_Pedido escrito A:_ Segundo o texto citado, em que engenho nasceu Paulo Guerra?

_Texto citado:_
· · · ·

Série governadores: Paulo Guerra

Opinião

Capítulo 4

Como Nilo Coelho, personagem de ontem desta série sobre governadores de Pernambuco, Paulo Pessoa Guerra (PSD), que chegou ao poder com a deposição de Miguel Arraes em 1964, de quem era vice, veio do Interior. Enquanto Nilo partiu de Petrolina, no Sertão, para quebrar preconceitos naturais de um Estado movido pela supremacia da economia açucareira, Guerra deu seu grito de guerra saindo de Nazaré da Mata, a Nazaré dos seus maracatus encantados.

Veio ao mundo em 1916, cheirando a melaço, nascido no engenho Babilônia, onde seu umbigo foi enterrado, uma das formas, naquela época, de estreitar os vínculos sentimentais e criar raízes com a terra. Mas enquanto Nilo foi governador biônico, nomeado pelo presidente Castelo Branco, Guerra passou pelo teste das urnas em 1962, ano da última eleição direta antes do golpe, em 1964. Pelo sistema eleitoral vigente, o vice também era votado numa chapa em separado.

Vice de Arraes por uma indicação do PSD, legenda comandada por Etelvino Lins, sertanejo de Sertânia, também ex-governador, Paulo Guerra teve quase a mesma votação do seu companheiro de chapa: 224.350 votos, o que equivalente a 46.59% dos votos válidos, enquanto Arraes teve 264.499 votos, 47,9% dos votos válidos. Arraes só ficou um ano no poder. Perseguido pelo regime militar, acabou cassado.

“Mas em nenhum momento, Paulo Guerra conspirou para ver Arraes deposto e ele assumir o Governo”, atesta o tarimbado e veterano jornalista Ângelo Castelo Branco, que conviveu de perto com Guerra, de quem ouviu muitas histórias de bastidores. “Guerra era um político correto, do bem, jamais puxaria o tapete de quem quer que fosse, menos de Arraes, por quem nutria forte admiração”, completa Castelo.

A coligação que apoiou Arraes e Paulo Guerra era formada por dois pequenos partidos, o Social Trabalhista, de Guerra, e o Trabalhista Brasileiro, de Arraes. Juntos, derrotaram João Cleofas de Oliveira, da UDN (União Democrática Nacional) e Armando Monteiro Filho do, do Partido Social Democrático (PSD).

Paulo Guerra começou a sua vida pública ainda estudante, nomeado pelo governador-interventor Agamenon Magalhães prefeito de Orobó, cargo que exerceu entre 1938 e 1940. Deu certo e foi nomeado em seguida prefeito de Bezerros por 14 meses, também por Agamenon. Em 1939, foi diplomado bacharel em Direito pela mais concorrida e célebre instituição de ensino superior da época, a Faculdade de Direito do Recife.

· · · ·

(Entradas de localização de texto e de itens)

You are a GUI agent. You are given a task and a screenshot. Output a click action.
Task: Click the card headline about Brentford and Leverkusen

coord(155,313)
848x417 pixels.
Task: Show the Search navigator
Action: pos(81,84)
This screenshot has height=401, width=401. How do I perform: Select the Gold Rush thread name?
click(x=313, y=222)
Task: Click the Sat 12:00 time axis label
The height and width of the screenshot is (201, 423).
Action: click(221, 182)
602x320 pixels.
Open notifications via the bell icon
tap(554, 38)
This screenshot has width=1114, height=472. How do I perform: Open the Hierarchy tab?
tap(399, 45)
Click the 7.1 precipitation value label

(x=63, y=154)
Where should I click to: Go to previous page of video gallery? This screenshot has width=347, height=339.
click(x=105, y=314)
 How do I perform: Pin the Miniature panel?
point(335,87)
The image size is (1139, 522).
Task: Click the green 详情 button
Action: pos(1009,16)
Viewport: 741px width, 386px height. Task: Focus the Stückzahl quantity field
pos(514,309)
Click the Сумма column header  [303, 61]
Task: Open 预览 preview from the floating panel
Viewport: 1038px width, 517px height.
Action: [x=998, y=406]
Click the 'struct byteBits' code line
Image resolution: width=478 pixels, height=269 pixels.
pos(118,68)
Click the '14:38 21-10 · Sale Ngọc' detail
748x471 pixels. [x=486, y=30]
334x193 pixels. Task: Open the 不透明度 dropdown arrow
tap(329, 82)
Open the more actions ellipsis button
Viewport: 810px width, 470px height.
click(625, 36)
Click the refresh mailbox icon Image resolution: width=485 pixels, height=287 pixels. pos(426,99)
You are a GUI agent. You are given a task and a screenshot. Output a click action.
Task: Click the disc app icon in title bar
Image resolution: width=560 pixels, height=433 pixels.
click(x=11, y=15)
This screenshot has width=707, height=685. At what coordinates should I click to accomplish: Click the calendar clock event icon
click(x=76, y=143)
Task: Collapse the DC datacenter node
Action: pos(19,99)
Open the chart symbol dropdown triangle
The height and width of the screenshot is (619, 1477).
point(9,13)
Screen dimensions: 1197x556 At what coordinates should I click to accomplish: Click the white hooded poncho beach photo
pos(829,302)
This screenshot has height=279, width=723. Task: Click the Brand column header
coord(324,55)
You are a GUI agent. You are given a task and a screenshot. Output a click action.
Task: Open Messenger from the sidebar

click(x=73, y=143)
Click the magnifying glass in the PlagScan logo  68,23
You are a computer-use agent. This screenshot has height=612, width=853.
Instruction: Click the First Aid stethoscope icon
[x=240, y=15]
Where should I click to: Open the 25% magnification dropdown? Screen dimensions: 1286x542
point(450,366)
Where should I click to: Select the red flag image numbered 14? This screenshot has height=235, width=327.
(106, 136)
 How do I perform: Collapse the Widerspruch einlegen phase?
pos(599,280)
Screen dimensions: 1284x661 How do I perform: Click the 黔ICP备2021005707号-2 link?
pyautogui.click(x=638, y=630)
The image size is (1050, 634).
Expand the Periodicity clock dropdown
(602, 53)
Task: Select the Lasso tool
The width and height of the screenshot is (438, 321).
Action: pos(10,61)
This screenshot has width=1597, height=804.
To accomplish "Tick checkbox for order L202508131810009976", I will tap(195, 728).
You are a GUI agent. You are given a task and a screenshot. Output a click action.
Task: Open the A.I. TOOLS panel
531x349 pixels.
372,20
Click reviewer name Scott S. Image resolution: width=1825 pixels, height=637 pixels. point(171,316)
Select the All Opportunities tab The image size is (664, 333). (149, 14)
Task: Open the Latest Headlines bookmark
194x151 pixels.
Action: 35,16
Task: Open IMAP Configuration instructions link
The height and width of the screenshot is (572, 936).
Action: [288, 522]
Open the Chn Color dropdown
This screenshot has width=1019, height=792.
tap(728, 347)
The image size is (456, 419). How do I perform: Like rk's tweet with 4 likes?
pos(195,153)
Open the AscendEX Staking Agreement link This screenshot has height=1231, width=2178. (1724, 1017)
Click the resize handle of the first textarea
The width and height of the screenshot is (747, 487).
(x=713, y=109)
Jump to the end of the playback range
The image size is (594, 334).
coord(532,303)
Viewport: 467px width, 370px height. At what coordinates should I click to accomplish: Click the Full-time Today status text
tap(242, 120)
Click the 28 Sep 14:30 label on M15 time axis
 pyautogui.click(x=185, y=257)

· · · ·

_Pedido escrito B:_ Reproduza literalmente as entradas de localização, começando pela primeira linha delas e terminando na linha que contém "Action: pos(81,84)", inclusive.

_Resposta do exercício A:_ No engenho Babilônia.

_Resposta do exercício B:_
You are a GUI agent. You are given a task and a screenshot. Output a click action.
Task: Click the card headline about Brentford and Leverkusen

coord(155,313)
848x417 pixels.
Task: Show the Search navigator
Action: pos(81,84)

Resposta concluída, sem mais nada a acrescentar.